Guest farrah Posted December 6, 1998 Posted December 6, 1998 My company is starting a POP Section 125 in January. I was told that, in a POP, employees can make changes to their health coverages anytime during the year without a qualifying event provided the health plan provider does not have restrictions. The only time a qualifying event is needed is in a reimbursing account. This doesn't sound right to me. Is this correct?
KIP KRAUS Posted December 7, 1998 Posted December 7, 1998 Your right, not only does it not sound right, it isn't right. If an employee enrolls in the Section 125 plan, he/she can only make changes when there is a change in family status or any other change authorized by Section 125. This applies to POPs as well as flexable spending accounts.
QDROphile Posted December 8, 1998 Posted December 8, 1998 Not so fast. An employee can change medical coverage. The employee cannot change the election to have premiums paid out of pre-tax pay unless the employee has a status change. So if an employee changes mid-year to a more expensive medical coverage, the employee cannot increase the salary election to increase pre-tax payment of premium, but the employee can change coverage. The increase in premium can come from after tax pay. All of this increases complexity of the plan, but it is not prohibited.
Guest kp Posted December 17, 1998 Posted December 17, 1998 Do you have some basis in your assertion about changing medical coverage? Are you saying an employee can go to more expensive coverage by making it up in after tax payments?

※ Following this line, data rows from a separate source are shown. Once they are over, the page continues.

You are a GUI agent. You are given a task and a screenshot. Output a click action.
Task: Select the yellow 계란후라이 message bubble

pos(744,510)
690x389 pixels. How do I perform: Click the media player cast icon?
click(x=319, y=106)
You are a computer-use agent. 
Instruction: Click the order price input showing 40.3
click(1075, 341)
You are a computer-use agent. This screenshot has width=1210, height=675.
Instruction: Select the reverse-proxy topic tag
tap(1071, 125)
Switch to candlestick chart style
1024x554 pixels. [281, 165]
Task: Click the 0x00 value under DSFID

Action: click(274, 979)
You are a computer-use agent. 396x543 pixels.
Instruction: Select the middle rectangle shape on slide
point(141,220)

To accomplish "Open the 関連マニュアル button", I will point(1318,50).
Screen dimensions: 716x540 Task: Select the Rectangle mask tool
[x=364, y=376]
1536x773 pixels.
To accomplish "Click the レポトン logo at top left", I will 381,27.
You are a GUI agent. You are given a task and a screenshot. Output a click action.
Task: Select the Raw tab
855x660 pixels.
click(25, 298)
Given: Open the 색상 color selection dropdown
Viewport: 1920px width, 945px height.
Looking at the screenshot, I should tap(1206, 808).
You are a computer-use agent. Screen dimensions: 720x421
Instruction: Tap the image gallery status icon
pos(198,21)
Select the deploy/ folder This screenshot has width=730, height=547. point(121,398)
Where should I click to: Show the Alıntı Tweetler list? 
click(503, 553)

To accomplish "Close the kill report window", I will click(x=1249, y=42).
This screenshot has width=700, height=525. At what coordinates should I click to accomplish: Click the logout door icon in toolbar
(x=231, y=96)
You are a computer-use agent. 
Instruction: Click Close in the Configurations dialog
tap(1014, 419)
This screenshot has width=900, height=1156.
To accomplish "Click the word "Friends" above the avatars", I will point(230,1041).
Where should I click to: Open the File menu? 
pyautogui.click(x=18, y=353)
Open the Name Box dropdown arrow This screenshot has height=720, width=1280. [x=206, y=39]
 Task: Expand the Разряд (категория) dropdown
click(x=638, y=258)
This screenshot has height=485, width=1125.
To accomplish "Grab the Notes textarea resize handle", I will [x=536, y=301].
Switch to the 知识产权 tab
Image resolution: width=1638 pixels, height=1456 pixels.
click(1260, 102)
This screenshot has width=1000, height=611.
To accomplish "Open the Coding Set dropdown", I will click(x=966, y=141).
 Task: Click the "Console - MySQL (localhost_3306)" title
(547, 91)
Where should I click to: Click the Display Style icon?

Could the employee argue that the more expensive coverage offers more options than the old coverage, and that permits the change?
Guest Penn Posted December 17, 1998 Posted December 17, 1998 What we forget is that technically ees can change their medical/dental/whatever (although we need to be careful that the insurance company will go for that) options mid-year but they cannot change their pre-tax contributions. For example, ee separates from spouse, wants to harm spouse, drops spouse from coverage. Employer would still take the deductions as though spouse were on the plan. That said, I think most of us write policies and procedures so that we don't have people making coverage changes mid-year; we tend to require that coverage changes on the med/dent/whatever have to have family status changes, too. If we don't, what an administrative nightmare!